After 4 or 8 weeks, the rats were sacrificed by euthanasia with an overdose of thiopental sodium (Choongwae Pharma Corporation, Seoul, Republic of Korea), and the collected tissues were analyzed by micro-CT (Skyscan 1076). The extent of reconstruction was assessed using Nrecon software. 3D and 2D analyses were performed using CT Analyzer software (SkyScan, Aartselaar, Belgium). The calvarial bone regeneration ability was evaluated by the bone volume density (BV/TV, %).

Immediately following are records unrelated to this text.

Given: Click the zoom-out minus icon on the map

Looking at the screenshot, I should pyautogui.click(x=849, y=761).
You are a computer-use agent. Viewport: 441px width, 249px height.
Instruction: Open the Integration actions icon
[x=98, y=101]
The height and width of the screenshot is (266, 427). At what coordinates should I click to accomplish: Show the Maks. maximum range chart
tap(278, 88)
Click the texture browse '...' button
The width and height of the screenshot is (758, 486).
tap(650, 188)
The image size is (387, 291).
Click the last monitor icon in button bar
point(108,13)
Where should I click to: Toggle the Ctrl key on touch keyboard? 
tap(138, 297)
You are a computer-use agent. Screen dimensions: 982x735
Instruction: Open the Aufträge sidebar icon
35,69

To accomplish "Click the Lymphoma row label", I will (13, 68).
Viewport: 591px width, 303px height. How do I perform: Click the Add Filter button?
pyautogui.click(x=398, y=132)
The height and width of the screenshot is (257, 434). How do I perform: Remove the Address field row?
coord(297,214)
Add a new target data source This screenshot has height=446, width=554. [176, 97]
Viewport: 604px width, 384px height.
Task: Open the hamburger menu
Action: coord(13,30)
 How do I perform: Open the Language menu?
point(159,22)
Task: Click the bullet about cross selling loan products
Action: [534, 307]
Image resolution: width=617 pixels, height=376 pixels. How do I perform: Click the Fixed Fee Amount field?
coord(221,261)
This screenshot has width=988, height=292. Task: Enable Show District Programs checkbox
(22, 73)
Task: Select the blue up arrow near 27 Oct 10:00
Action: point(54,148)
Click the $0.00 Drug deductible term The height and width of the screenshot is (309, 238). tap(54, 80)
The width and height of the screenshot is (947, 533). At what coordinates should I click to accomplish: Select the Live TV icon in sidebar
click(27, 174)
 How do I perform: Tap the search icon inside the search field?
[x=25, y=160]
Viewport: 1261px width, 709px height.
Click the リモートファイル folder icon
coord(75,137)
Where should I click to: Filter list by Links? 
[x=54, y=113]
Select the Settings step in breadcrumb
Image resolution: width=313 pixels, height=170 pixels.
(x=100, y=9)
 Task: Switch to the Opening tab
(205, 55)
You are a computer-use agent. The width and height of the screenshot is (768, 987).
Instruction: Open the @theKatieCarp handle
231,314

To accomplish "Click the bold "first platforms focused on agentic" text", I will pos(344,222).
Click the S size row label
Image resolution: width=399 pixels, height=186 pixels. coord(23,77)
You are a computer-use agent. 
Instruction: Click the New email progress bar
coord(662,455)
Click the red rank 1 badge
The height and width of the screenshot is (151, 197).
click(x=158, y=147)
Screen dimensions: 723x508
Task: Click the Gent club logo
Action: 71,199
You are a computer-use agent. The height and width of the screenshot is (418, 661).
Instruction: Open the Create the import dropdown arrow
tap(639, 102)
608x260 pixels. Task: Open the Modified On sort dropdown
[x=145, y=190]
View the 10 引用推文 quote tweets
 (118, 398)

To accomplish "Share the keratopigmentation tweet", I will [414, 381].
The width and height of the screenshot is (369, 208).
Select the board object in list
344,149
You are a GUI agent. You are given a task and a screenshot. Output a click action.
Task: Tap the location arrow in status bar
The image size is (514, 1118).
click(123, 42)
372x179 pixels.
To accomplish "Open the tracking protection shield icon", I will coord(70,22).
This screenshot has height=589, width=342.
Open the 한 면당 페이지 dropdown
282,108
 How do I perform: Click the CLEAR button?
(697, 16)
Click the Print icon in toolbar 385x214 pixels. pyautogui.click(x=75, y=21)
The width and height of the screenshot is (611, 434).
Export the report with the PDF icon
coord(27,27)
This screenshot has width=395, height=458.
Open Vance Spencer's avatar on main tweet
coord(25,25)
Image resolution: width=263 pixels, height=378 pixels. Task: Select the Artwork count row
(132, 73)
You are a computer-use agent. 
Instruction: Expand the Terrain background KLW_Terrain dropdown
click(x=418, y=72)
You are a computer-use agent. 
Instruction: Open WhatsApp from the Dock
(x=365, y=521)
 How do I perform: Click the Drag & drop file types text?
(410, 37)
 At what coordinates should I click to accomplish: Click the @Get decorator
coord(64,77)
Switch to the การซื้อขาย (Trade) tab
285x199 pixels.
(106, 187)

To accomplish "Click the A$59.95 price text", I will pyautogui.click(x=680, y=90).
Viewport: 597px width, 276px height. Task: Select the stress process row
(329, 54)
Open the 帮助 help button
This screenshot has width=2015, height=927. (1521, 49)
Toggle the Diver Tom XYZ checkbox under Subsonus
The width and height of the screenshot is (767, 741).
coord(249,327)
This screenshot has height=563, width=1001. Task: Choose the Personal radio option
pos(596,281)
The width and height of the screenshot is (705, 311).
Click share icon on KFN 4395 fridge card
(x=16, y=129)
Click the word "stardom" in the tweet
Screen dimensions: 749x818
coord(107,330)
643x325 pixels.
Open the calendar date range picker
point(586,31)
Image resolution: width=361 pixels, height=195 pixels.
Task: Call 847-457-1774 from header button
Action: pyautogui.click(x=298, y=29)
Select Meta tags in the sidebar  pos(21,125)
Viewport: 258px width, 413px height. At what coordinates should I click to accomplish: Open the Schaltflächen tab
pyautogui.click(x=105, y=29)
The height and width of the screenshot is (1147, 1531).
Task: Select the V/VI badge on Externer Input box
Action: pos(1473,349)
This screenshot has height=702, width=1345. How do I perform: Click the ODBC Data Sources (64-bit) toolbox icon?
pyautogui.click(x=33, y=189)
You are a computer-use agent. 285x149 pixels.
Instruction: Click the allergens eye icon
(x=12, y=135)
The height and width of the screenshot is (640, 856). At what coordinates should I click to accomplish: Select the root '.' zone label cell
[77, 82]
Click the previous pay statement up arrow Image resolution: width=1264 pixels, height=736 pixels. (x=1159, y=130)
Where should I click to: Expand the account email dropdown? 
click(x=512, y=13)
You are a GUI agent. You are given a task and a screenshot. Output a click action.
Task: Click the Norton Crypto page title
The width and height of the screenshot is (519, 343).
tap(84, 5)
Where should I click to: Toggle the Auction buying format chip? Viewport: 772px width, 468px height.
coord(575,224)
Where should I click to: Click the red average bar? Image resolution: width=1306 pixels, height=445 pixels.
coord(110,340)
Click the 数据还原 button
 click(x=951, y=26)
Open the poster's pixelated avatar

The specimens were treated with decalcifying agent (15% EDTA) and embedded in paraffin. The paraffin-embedded specimens were cut using a Leika system (HistoCore AUTOCUT, Hamburg, Germany) to a thickness of 6 μm. Hematoxylin and eosin (H&E) and Masson’s trichrome (MT) staining were performed using conventional methods and the specimens were examined under an optical microscope to determine new bone formation and bone maturation.
4.7. Statistics
One-way analysis of variance (ANOVA) with a 95% confidence interval was performed to evaluate statistical significance. All analyses were performed using GraphPad Prism 8.0.2 (GraphPad Software, La Jolla, CA, USA).